[Recorded data]
──────────
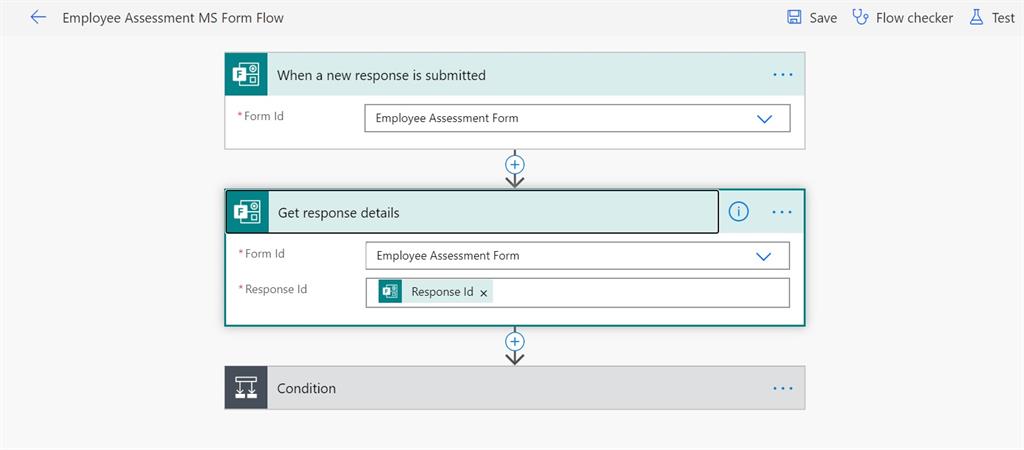Image resolution: width=1024 pixels, height=450 pixels.
Task: Insert step after the trigger using plus
Action: click(515, 164)
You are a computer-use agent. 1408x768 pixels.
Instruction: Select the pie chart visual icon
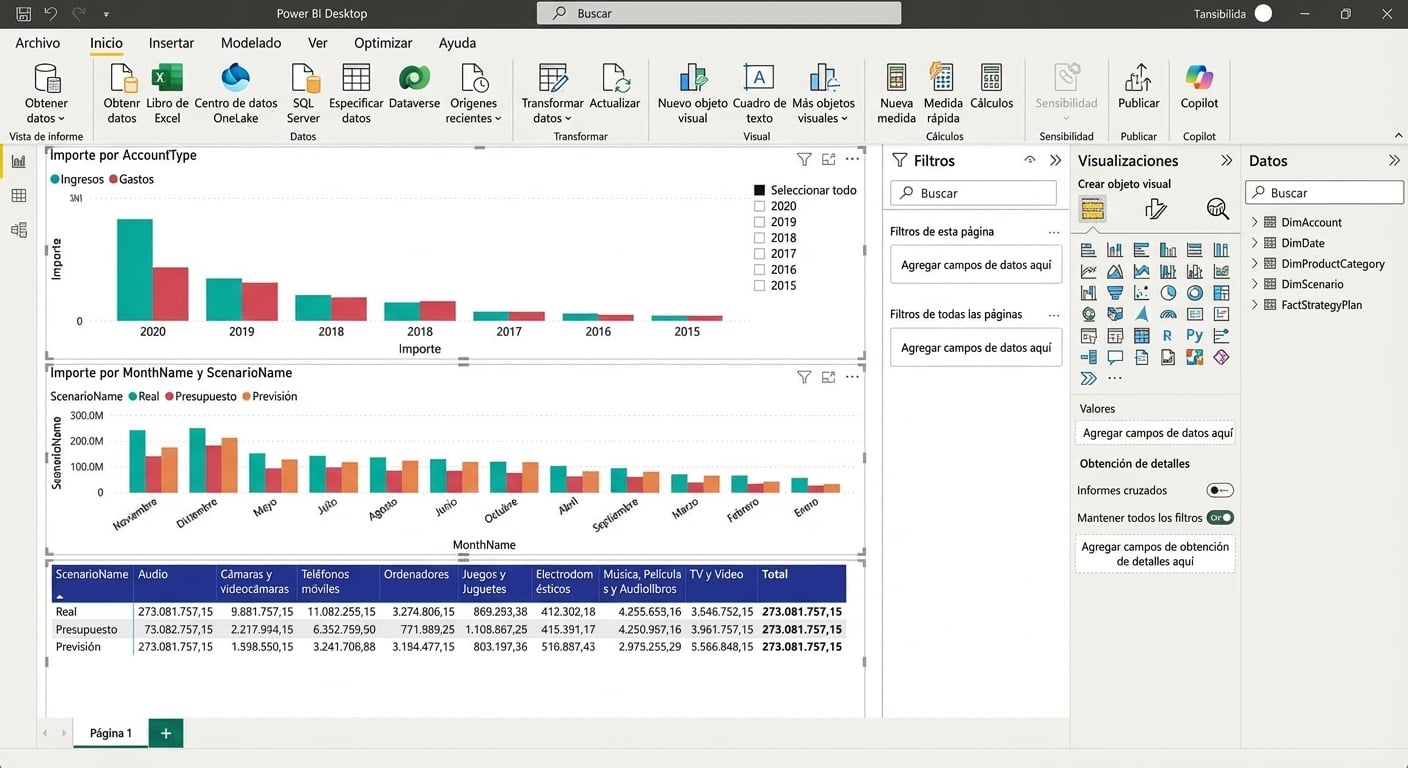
──────────
## What the task requires:
Starting at the line that contains "You are a computer-use", reproduce exactly and only the lines through the end of the entries above, with the pictures excluded.

## Result for this exercise:
You are a computer-use agent. 1408x768 pixels.
Instruction: Select the pie chart visual icon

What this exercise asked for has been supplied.